WHAT TO WORK ON:
Copy out the records word for word, from the line containing "Locate each specified" through the line containing "tests [738, 528]", with both of those lines included.

RAW RECORDS:
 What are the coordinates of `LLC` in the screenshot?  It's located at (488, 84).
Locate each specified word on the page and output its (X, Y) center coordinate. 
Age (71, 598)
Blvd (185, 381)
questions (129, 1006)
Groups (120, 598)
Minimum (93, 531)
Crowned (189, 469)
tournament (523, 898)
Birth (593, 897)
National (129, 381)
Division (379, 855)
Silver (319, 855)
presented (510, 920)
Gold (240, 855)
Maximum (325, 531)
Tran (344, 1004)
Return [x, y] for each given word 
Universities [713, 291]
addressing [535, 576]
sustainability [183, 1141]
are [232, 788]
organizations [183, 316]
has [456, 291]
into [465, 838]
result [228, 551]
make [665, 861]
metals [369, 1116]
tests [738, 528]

---

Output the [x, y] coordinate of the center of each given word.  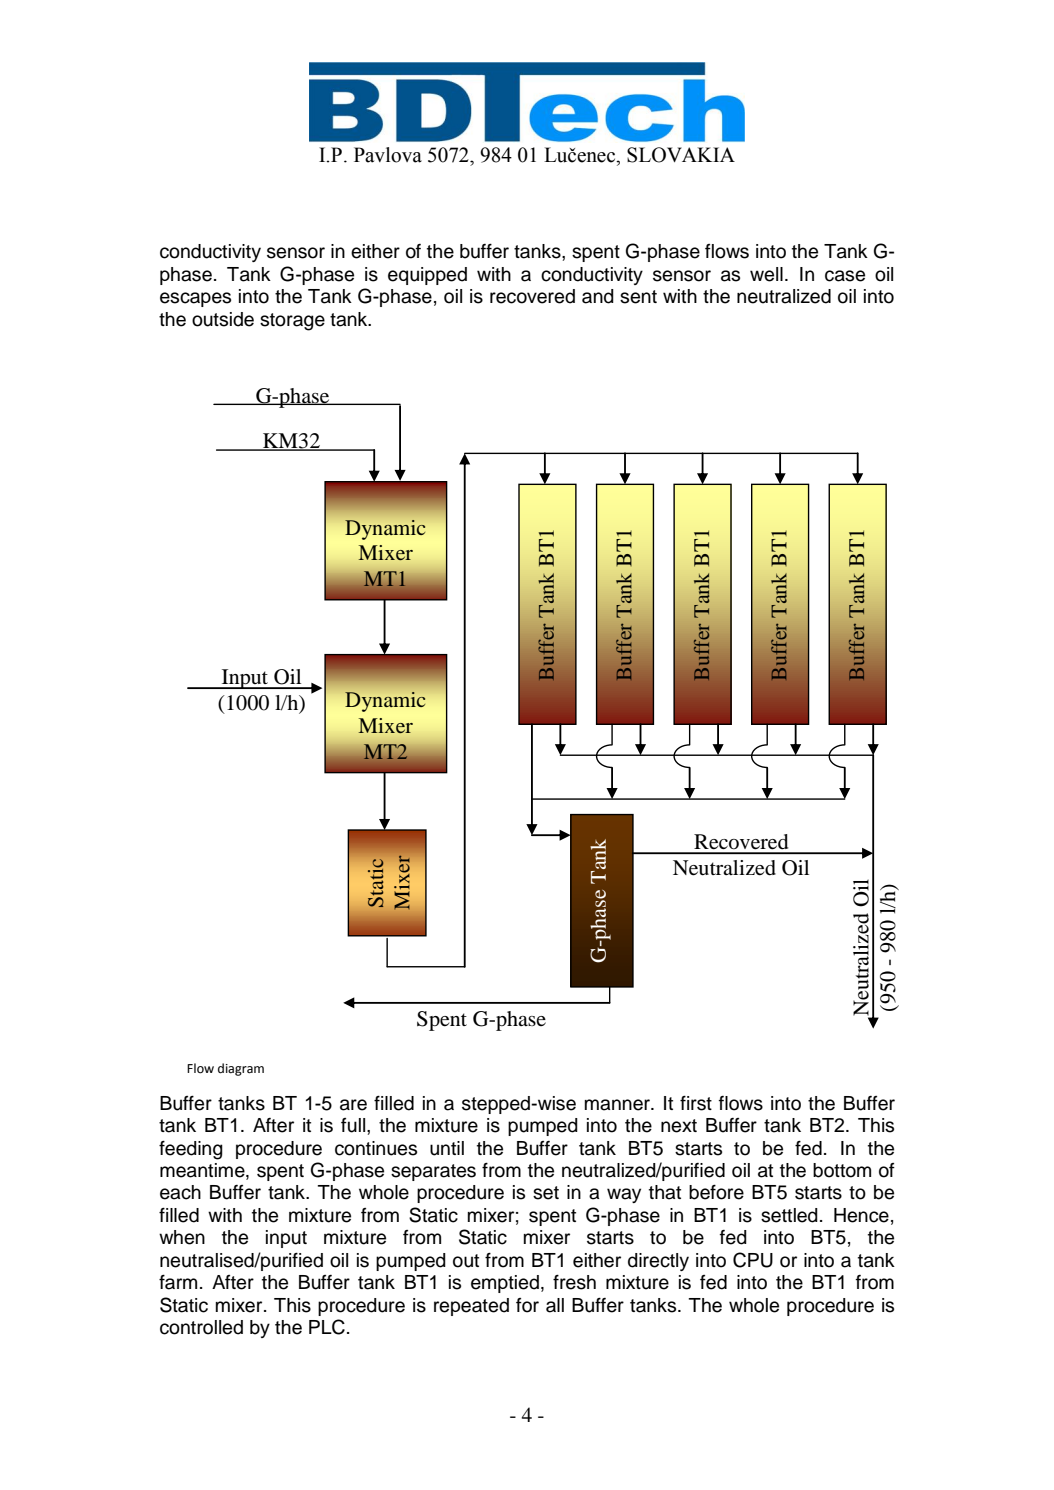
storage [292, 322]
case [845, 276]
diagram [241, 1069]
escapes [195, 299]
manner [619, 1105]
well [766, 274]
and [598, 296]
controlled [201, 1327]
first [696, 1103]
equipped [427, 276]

ANSWER TO THIS PROBLEM:
Locate each specified word on the page and output its (X, Y) center coordinate. 
Age (71, 598)
Blvd (185, 381)
questions (129, 1006)
Groups (120, 598)
Minimum (93, 531)
Crowned (189, 469)
tournament (523, 898)
Birth (593, 897)
National (129, 381)
Division (379, 855)
Silver (319, 855)
presented (510, 920)
Gold (240, 855)
Maximum (325, 531)
Tran (344, 1004)
Return [x, y] for each given word 
Universities [713, 291]
addressing [535, 576]
sustainability [183, 1141]
are [232, 788]
organizations [183, 316]
has [456, 291]
into [465, 838]
result [228, 551]
make [665, 861]
metals [369, 1116]
tests [738, 528]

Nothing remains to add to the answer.